Na noite desta quarta-feira (24), a Secretaria de Saúde do Município e a Coordenação de DST/Aids e Hepatites Virais de Mato Grosso deram início ao Macro Regional Centro-Oeste de DST/HIV/Aids e Hepatites Virais, evento que segue até esta sexta-feira (26). Ruy Burgos, diretor-adjunto do Departamento de DST/Aids da Secretaria de Vigilância em Saúde do Ministério da Saúde participou da abertura do evento e apresentou dados da Política Brasileira de Enfrentamento da DST/Aids. Segundo o gestor, é importante para o País conhecer a epidemia, pois isso facilita a resposta à doença em âmbito nacional e nos municípios.
Conforme o MS, o coeficiente de mortalidade por HIV no Brasil está estável desde 2000. As mortes concentram-se mais em municípios de pequeno e médio porte, mas todos os municípios têm pelo menos um caso diagnosticado. A prevalência da doença na população em geral também se mantém estável desde 2004, apresentando a porcentagem de 0,6%.

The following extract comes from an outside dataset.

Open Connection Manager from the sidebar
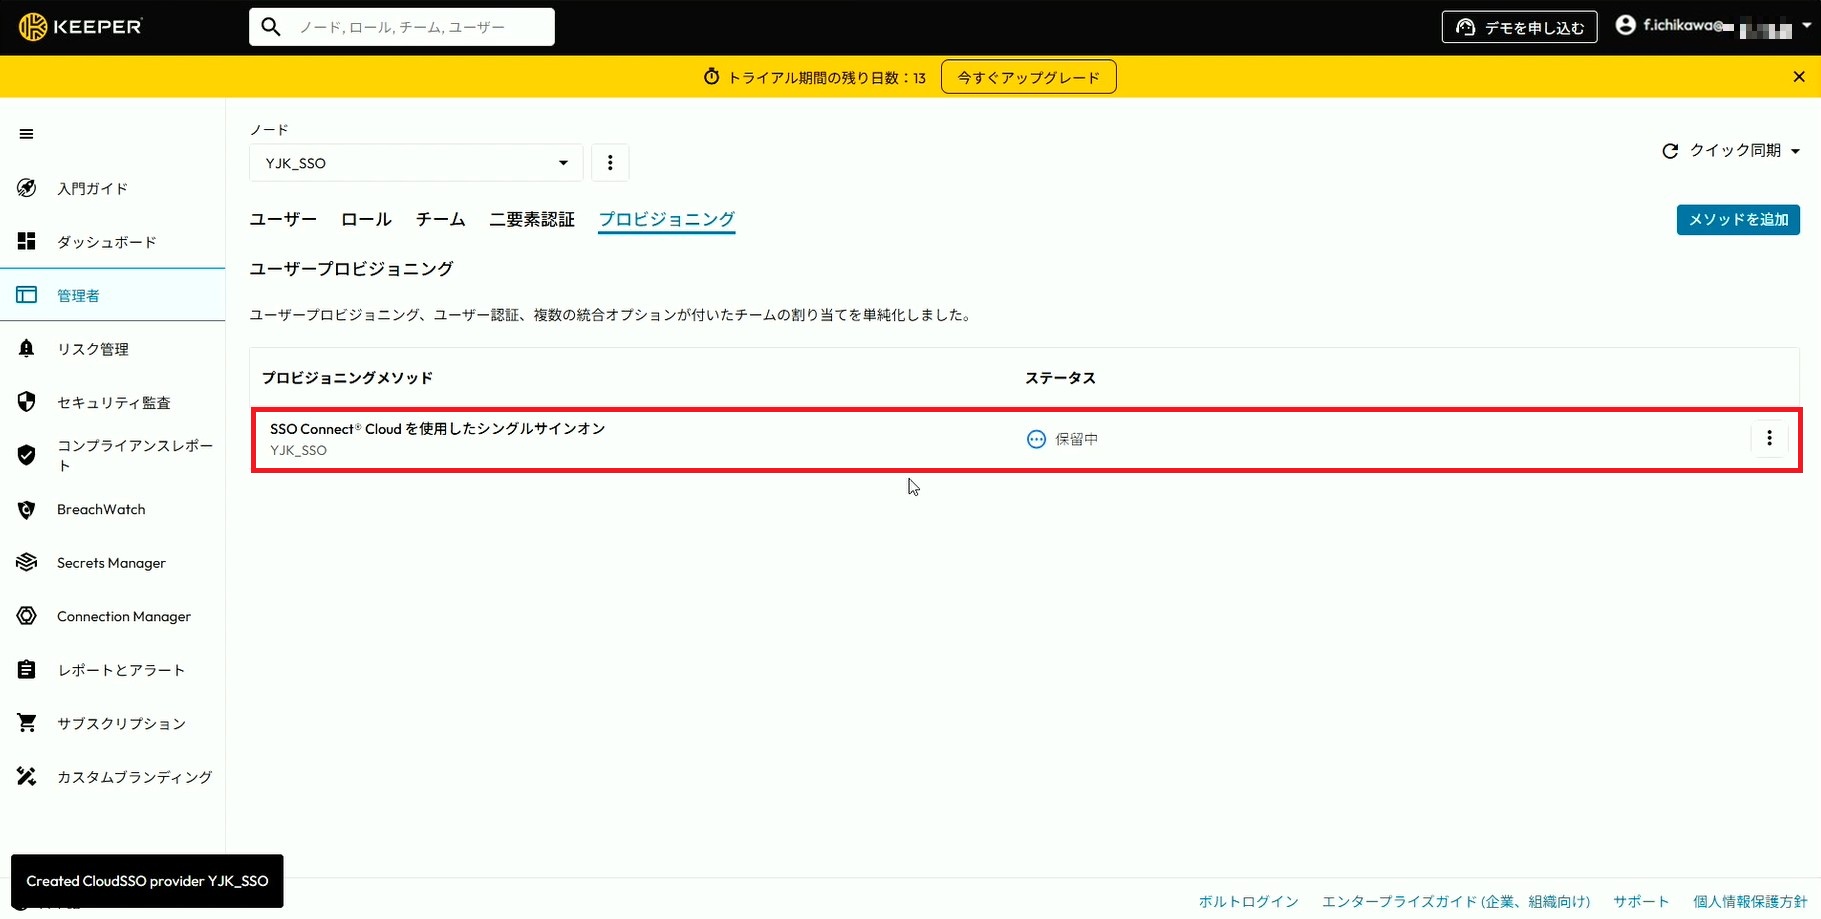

Na região Centro-Oeste, conforme os dados apresentados, existem 35.116 casos, diagnosticados entre 1980 e 2011, sendo Goiás o estado em primeiro lugar com 35% dos casos, seguido de Mato Grosso com 24%, Mato Grosso do Sul com 20% e Distrito Federal com a presença de 18% dos casos. No Brasil, há 1,7 homens para cada mulher infectada pelo HIV.

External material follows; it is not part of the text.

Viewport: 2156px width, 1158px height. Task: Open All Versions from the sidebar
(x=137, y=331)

Entre as estratégias brasileiras de prevenção estão o incentivo ao uso do preservativo, sendo que a queda desta prevenção tem sido frequente entre jovens, dado preocupante para o Ministério da Saúde, segundo Ruy Burgos. O diretor explica que o órgão também tem a política de desburocratização na oferta de preservativos nos serviços de saúde e ações de prevenção.
Tratamento
No Brasil, o número de pessoas em tratamento retroviral (TARV) passou de 125 mil em 2002 para 217 mil em 2011. O País oferece os medicamentos mais recentes desenvolvidos no mundo. Para Ruy Burgos, a adesão ao tratamento deve ser preocupação constante da gestão local. Ele destacou ainda a participação da sociedade civil desde 1986, quando iniciou a resposta brasileira à epidemia.

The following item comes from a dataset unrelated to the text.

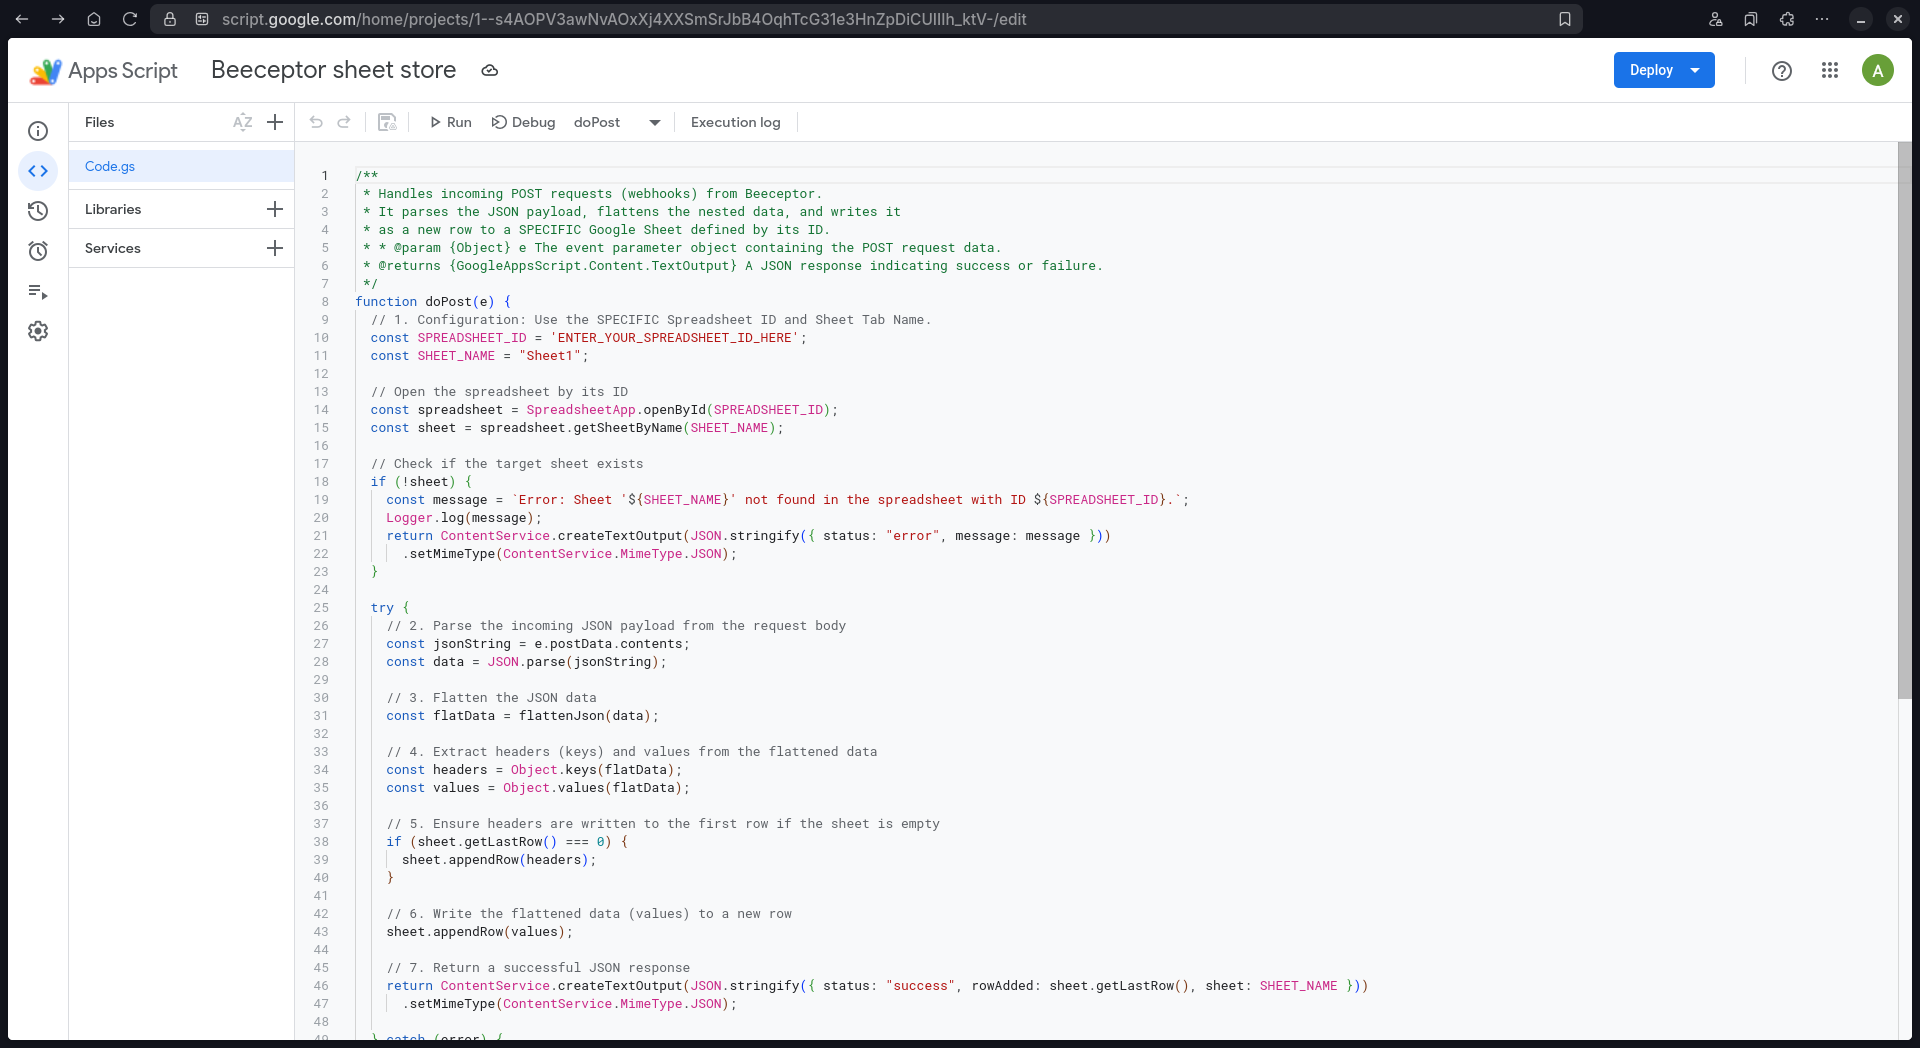The width and height of the screenshot is (1920, 1048).
Task: Add a new library with the plus icon
Action: click(275, 209)
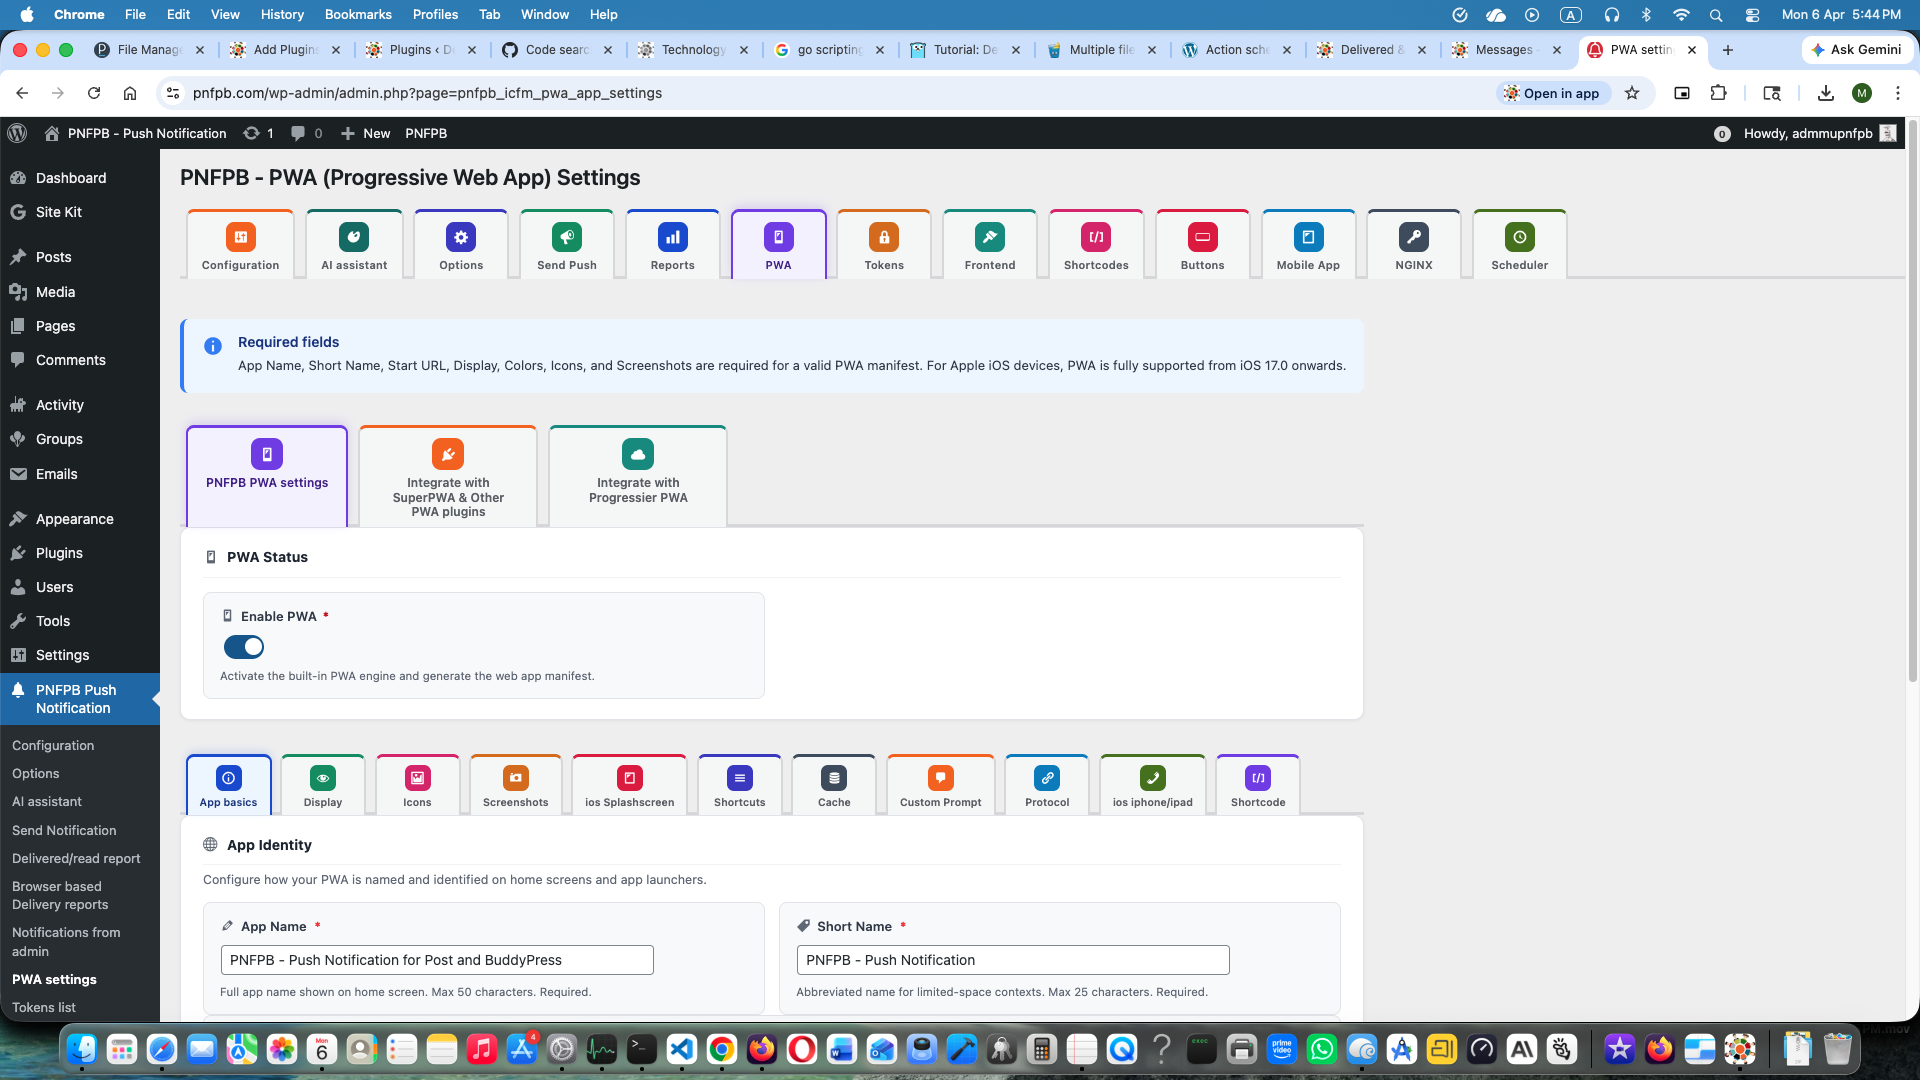
Task: Expand the New content menu in admin bar
Action: [x=366, y=133]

Além do tratamento, o Brasil também investe na difusão do diagnóstico e distribuiu em 2011 quase 2,4 milhões de testes rápidos. A campanha Fique Sabendo, mobilização de incentivo ao teste de aids, será lançada pelo Ministério da Saúde no dia 22 de novembro e segue até 1º de dezembro, Dia Mundial de Luta Contra a Aids. Mais de 250 mil pessoas podem ter HIV no Brasil e não sabem. O objetivo é conscientizar a população sobre a importância da realização do exame, destacou o diretor-adjunto.
Rondonópolis
O município implantou em 1990 o Programa Municipal DST/Aids que, em 2002, teve incorporado o Programa Municipal de Hepatites Virais. Atualmente, o tratamento da tuberculose também faz parte do Programa. Um dos trabalhos do setor é a entrega de preservativos que chega a dois milhões no município por ano, distribuídos em 45 unidades de saúde e durante eventos e outras ações com a ajuda de parceiros. Além desta medida, ao longo dos anos o município, através do Programa, implantou 10 Centros de Tratamento e Aconselhamento (CTAs) e também o Centro de Atendimento Integral da Mulher.
As ações municipais ocorrem todos os meses e incluem programas de prevenção para grupos GLBT, indígenas, profissionais do sexo e para pessoas com transtornos mentais em parceria com o Hospital Paulo de Tarso. A saúde prisional também foi desenvolvida e o município implantou o primeiro CTA nas dependências da Penitenciária Major Eldo Sá Corrêa, a Mata Grande, e ainda na Cadeia Pública Feminina.
O Programa também forma multiplicadores nas comunidades para auxiliar na difusão de informações e no tratamento para homens e mulheres. A aplicação de testes rápidos em empresas e na zona rural, além de palestras, programa de atividades físicas, saúde da criança, e parcerias com clubes de serviços, igrejas, faculdades, Sest/Senat, 18° GAC e Sindicato Rural também contribuem para o trabalho de prevenção e tratamento no município.